Patient Safety Collaboratives is the largest safety initiative in the history of the NHS. The PSC is a joint initiative, funded and nationally coordinated by NHS Improvement, with the 15 regional PSCs organised and delivered locally by the Academic Health Science Networks (AHSNs). The Patient Safety Measurement Unit acts/operates as a central resource to collect and analyse data that is used to address the challenge of effectively measuring improvement.

Combined with the above increases in safety initiatives and monitoring and building on work of the existing 'Healthcare Safety investigation Branch' which has been in operation since April 2017, the draft "Health Service Safety Investigations Bill" will create a statutory Health Service Safety Investigations Body, independent of the NHS and at arms length from Government, with new powers that will enable it to discharge its investigative functions fully and effectively.

Improving Patient Safety & Care 2019 and its pre and post conference communications will highlight the new pivotal role this branch will provide in safety improvement along with greater understandings of the established investigative methods which they will apply the intention of which is solely for the use of appropriate learning not apportioning blame or individual fault.

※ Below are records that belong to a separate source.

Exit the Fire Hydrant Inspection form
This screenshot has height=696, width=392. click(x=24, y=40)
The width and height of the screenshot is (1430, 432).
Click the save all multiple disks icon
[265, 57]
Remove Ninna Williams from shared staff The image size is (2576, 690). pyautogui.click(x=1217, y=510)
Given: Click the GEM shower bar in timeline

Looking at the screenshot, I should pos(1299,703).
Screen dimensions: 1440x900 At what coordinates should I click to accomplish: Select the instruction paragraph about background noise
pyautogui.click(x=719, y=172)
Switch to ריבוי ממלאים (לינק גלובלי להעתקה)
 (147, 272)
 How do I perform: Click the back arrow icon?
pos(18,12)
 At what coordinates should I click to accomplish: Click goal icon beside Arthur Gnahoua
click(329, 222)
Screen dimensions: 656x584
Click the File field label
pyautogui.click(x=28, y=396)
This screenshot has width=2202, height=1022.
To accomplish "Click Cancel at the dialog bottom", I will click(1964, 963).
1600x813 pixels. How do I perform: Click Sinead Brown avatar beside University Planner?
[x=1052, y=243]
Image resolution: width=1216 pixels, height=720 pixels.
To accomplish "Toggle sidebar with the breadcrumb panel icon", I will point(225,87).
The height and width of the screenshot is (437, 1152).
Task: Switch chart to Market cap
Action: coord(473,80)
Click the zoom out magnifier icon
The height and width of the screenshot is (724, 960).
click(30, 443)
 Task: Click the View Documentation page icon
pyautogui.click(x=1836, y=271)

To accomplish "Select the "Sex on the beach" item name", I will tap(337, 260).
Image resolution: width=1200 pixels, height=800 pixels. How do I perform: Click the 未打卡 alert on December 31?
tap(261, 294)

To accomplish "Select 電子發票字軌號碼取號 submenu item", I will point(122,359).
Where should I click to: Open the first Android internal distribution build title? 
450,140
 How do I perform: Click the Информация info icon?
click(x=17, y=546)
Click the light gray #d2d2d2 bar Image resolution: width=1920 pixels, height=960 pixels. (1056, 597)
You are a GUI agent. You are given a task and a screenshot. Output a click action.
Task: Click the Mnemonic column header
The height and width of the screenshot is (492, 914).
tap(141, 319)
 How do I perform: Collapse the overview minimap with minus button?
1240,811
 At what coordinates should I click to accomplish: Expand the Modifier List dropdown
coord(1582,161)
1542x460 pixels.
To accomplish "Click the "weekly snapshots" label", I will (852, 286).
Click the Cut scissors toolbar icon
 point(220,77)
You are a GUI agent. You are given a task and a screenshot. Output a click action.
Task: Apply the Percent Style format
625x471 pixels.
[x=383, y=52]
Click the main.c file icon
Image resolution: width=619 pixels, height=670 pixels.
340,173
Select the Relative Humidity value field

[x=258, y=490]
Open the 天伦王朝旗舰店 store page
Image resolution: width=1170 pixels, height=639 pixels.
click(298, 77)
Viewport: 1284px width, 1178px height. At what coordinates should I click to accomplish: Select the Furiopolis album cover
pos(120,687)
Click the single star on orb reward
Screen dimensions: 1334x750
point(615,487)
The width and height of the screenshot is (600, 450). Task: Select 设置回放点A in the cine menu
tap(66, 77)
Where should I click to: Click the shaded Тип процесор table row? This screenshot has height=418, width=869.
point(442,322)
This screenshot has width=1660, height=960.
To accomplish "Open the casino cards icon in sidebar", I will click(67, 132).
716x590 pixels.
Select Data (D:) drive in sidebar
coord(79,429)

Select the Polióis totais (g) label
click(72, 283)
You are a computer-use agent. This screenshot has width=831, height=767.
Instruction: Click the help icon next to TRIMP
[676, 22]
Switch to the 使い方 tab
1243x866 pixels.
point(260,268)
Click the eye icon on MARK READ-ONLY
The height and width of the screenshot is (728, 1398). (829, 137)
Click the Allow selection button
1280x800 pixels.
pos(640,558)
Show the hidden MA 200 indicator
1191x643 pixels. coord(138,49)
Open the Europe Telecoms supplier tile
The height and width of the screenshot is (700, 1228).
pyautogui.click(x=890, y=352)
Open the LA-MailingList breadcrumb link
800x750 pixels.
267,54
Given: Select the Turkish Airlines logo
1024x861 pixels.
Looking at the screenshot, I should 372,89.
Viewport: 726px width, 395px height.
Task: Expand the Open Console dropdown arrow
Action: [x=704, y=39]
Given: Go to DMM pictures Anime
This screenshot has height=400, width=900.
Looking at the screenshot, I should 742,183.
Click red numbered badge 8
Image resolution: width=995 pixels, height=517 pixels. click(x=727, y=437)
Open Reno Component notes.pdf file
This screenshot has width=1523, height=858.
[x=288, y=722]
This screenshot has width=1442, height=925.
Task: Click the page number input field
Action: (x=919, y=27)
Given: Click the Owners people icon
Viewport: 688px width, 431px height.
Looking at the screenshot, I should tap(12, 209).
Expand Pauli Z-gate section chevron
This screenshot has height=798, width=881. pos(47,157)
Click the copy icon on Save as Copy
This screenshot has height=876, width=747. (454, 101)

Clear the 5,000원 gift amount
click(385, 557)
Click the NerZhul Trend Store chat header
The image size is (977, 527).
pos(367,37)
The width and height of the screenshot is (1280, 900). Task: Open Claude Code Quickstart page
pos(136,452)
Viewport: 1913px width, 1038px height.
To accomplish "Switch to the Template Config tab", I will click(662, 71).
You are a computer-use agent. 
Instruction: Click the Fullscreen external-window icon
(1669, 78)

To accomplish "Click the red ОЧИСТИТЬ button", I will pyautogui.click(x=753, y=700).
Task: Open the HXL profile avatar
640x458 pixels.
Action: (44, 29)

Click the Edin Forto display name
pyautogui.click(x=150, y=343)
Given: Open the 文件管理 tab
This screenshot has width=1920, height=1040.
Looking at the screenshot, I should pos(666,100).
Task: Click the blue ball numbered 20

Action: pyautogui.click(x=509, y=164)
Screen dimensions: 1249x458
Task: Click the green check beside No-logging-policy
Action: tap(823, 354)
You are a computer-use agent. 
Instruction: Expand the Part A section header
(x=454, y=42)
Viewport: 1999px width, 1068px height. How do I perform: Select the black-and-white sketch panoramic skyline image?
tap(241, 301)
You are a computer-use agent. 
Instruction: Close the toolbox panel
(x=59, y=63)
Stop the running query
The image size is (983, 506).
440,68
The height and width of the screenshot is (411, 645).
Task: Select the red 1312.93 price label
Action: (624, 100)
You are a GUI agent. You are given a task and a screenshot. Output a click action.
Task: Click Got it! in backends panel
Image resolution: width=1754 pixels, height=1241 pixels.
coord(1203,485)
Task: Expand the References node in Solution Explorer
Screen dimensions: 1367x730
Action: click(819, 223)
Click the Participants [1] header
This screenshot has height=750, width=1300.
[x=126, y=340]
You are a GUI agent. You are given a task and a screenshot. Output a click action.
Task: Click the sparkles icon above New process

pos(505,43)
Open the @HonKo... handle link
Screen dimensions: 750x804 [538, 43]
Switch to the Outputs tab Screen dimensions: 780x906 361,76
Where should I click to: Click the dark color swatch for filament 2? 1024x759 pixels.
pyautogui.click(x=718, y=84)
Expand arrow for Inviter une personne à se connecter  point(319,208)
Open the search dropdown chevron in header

This inaugural conference will assess how the NHS are making are currently making a difference in regards to improved safety and care and how it intends to do so in the future through a transparent constantly evolving patient centred system. It is therefore a must attend in the conference calendar for any one involved in the provision of patient centred services across the NHS, be that frontline, clinical or board level personnel.

The conference will seek to positively disrupt the sector and provide a platform for both success and failures to be analysed. It will facilitate the sharing of ideas and plans for 18/19 and beyond whilst promoting new and innovative concepts, fresh thinking and strategic collaboration. With a focus on all post conference insight in turn leading to stimulated action. It is hoped this conference will enable all NHS employees to better manage safety and care across the system and adopt a whole system approach to achieving excellence in this regard.